COPENHAGEN (Reuters) - A shortage of Christmas trees in Denmark, Europe’s largest exporter, is driving up prices in a trend likely to last until 2012, producers said on Monday.
“Our producers got between 10 and 20 percent more for Nordmann trees this year,” said Kaj Ostergaard, the head of the Danish Christmas Tree Growers Association.
The Nordmann, one of the most popular species because of the long life of its silvery needles, is selling in Copenhagen this year for 300 Danish crowns ($56) for a two-meter (six-foot six inches) specimen, 20 percent more than last year.
Denmark produced about 10 million Christmas trees this year, about 8.5 million of them earmarked for export. About half go to Germany, with Britain and France the next biggest buyers.
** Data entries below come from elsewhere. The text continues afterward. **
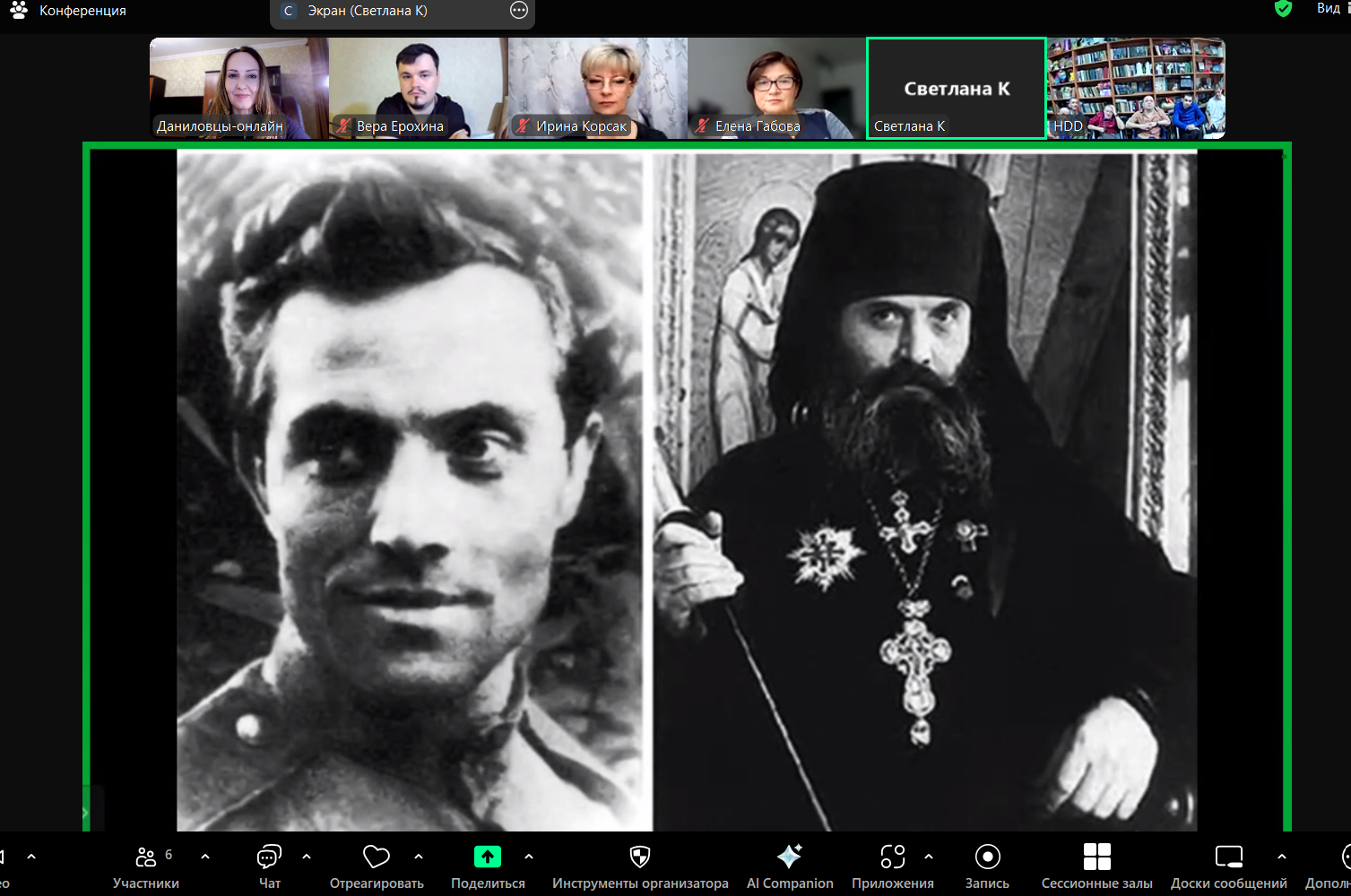Open the Вид view menu
Screen dimensions: 1351x896
(1329, 9)
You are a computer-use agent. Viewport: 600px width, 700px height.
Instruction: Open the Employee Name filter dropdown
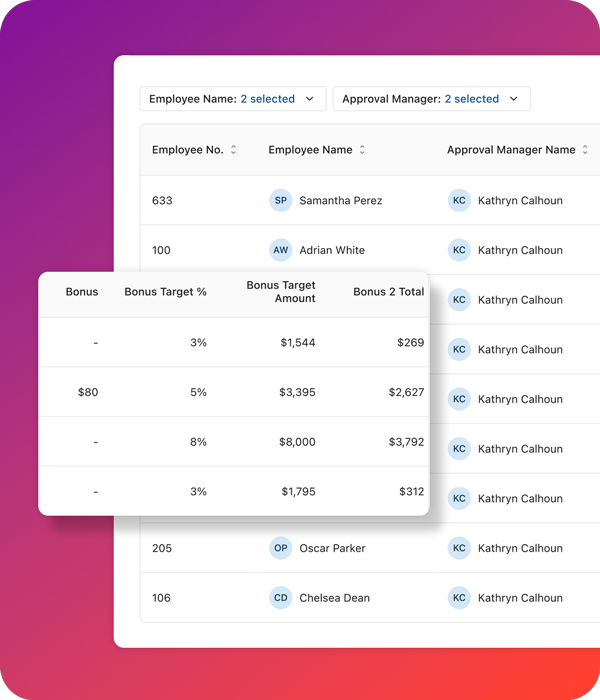pos(232,99)
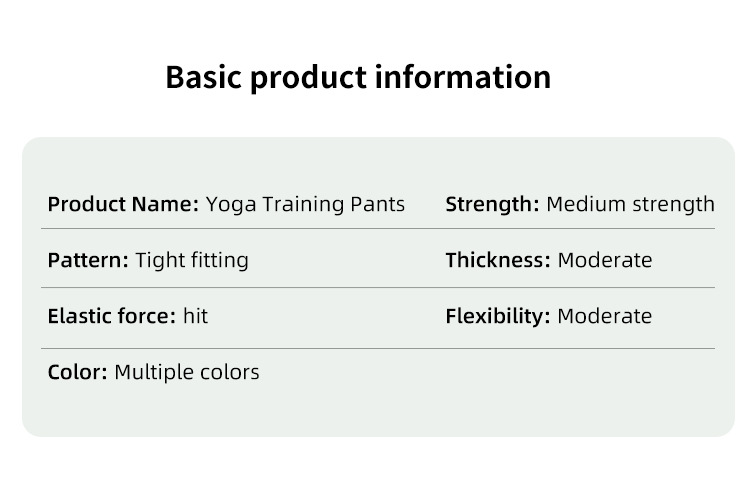Select the "Elastic force:" label
The width and height of the screenshot is (750, 481).
coord(112,317)
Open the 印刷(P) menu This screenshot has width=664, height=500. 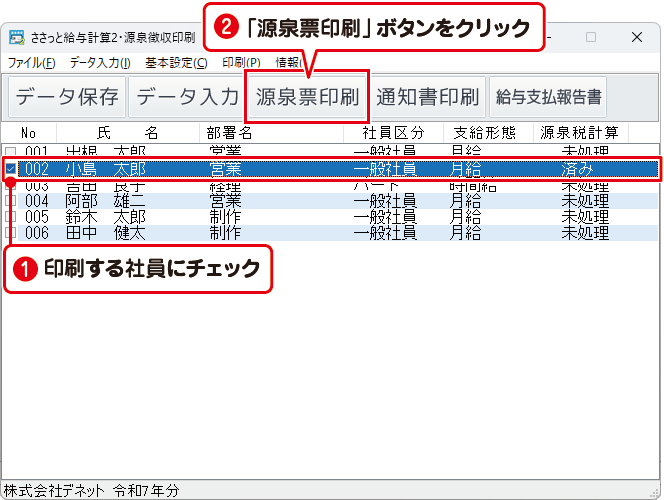(x=241, y=63)
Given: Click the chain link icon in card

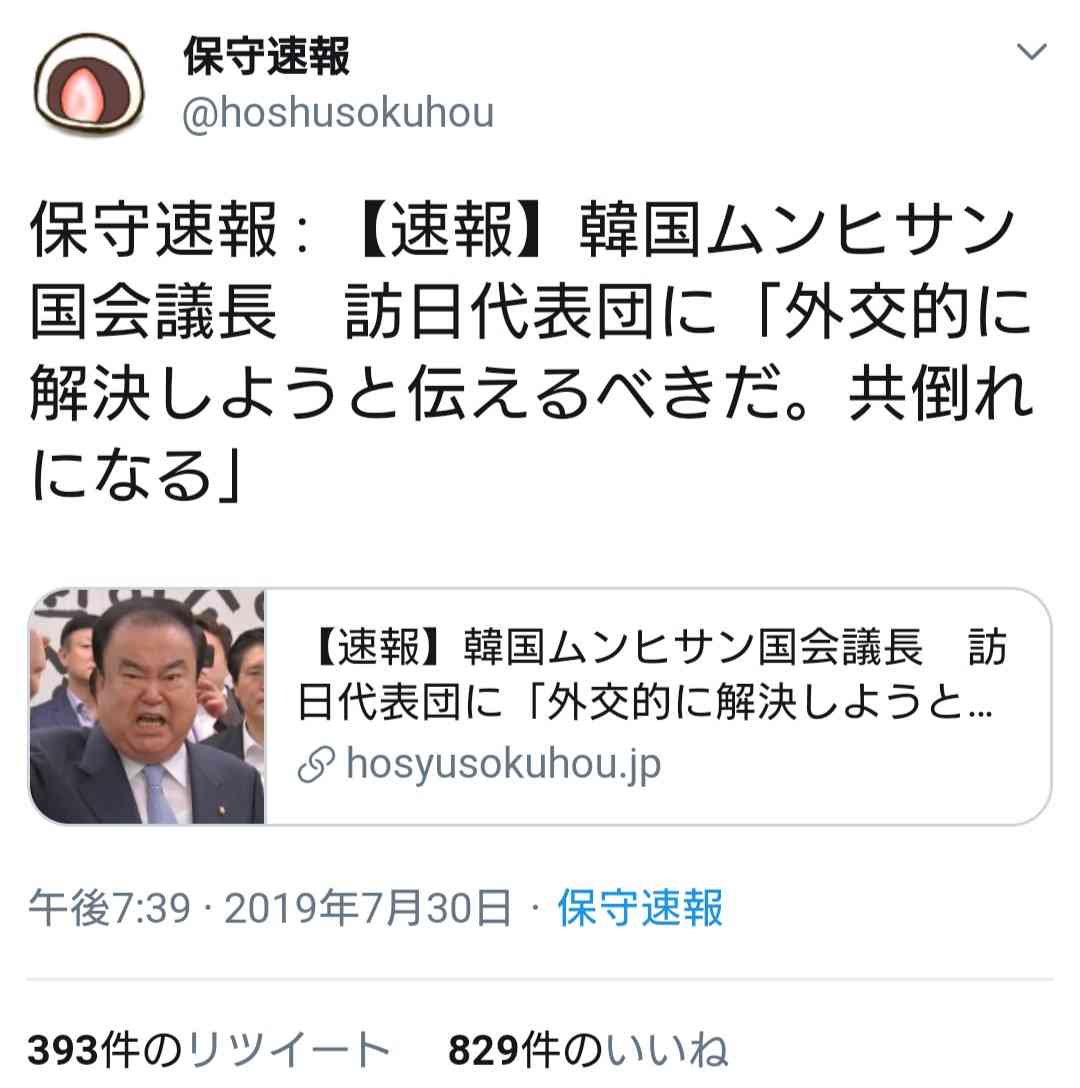Looking at the screenshot, I should [317, 764].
“The total production of Nordmann firs in Europe is about 30 million trees per year while the demand is 33 million to 35 million,” Ostergaard said. “According to my calculations, demand will increase and supply will decrease until 2012.”
The seeds of the shortage were sown between 1998 and 2004, when tree prices collapsed because of oversupply and some Danish growers switched to other crops.
Producers are now planting more trees, but a Nordmann needs 10 years to grow, so prices are likely to keep rising for the next three or four years before leveling out.